Vinogradova is confident that these studies currently represent the most accurate and robust estimates of the real risks within the general population resulting from use of the MHT treatments commonly available in the UK NHS. Future improvements in available data – new treatments, more years of data (particularly important for slowly developing side effects and more rarely prescribed treatments) and wider, more complete recording of patient characteristics – will be needed to further clarify outcomes and choices.
However, this research should generally be seen as reassuring to women in real need of relief from severe symptoms of the menopause.

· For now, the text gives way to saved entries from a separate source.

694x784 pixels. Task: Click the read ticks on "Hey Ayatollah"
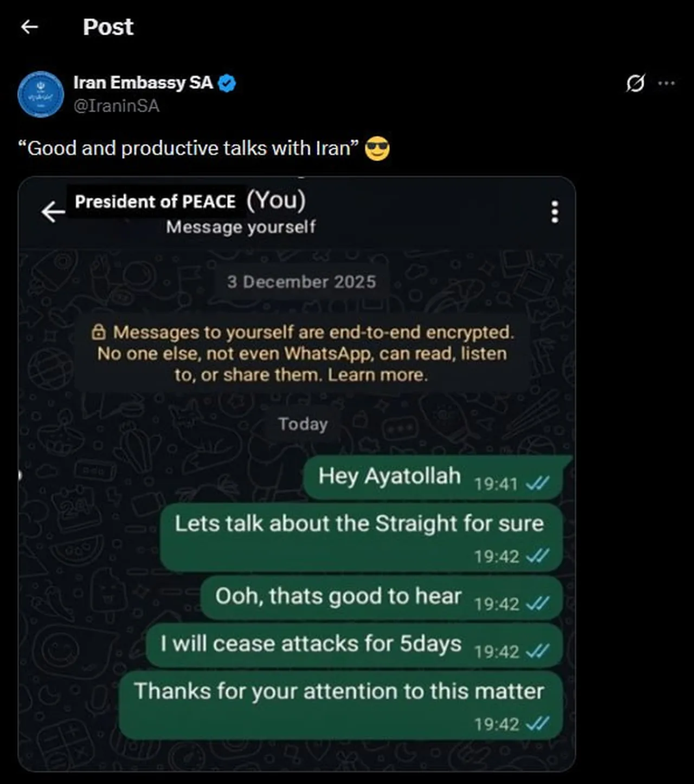tap(538, 483)
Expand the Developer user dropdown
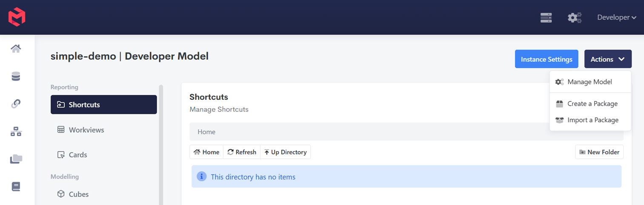The width and height of the screenshot is (644, 205). (x=617, y=17)
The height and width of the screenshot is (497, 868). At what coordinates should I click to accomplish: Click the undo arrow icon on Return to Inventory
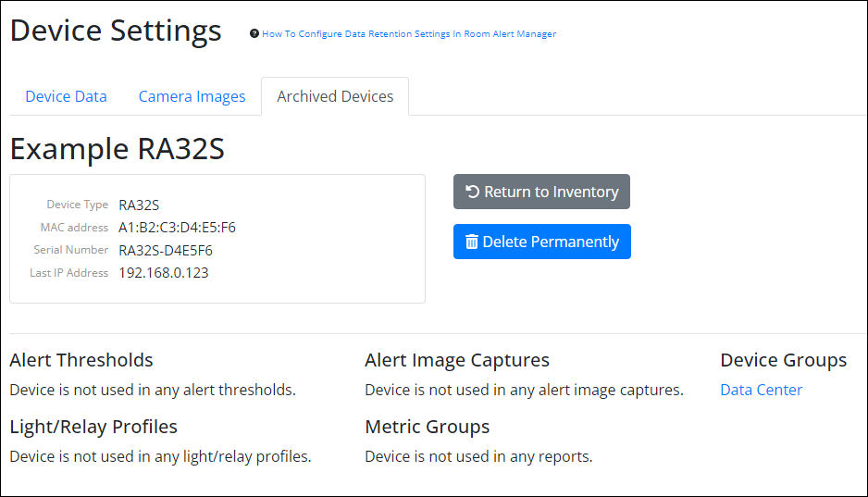tap(472, 192)
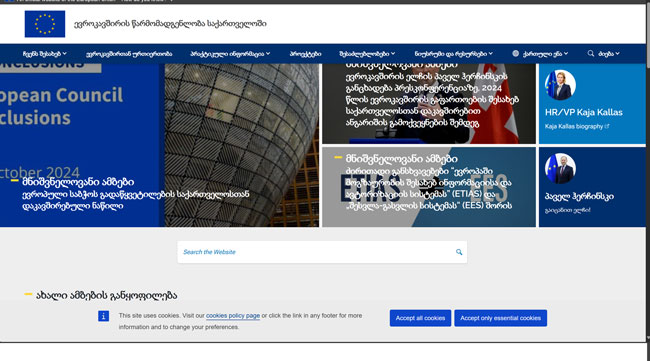
Task: Click the search field magnifier icon
Action: (459, 252)
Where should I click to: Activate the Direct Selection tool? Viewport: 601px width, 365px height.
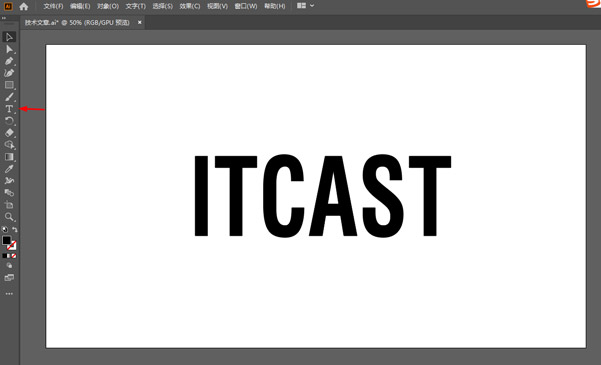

None of the prescribed treatments carry very great risks for healthy women. Their utility is in allowing women who need MHT (particularly women already with an elevated risk of any side effect) to have informed discussions with their doctors about the most appropriate treatment (formulation, dosage, application, and duration). The overall message is true for all drugs – they should not be taken unless necessary, and then only at the lowest effective dosage and for the shortest possible time.
How are you planning to advance your research?
I plan to undertake more MHT studies and extend my work involving research on women’s health.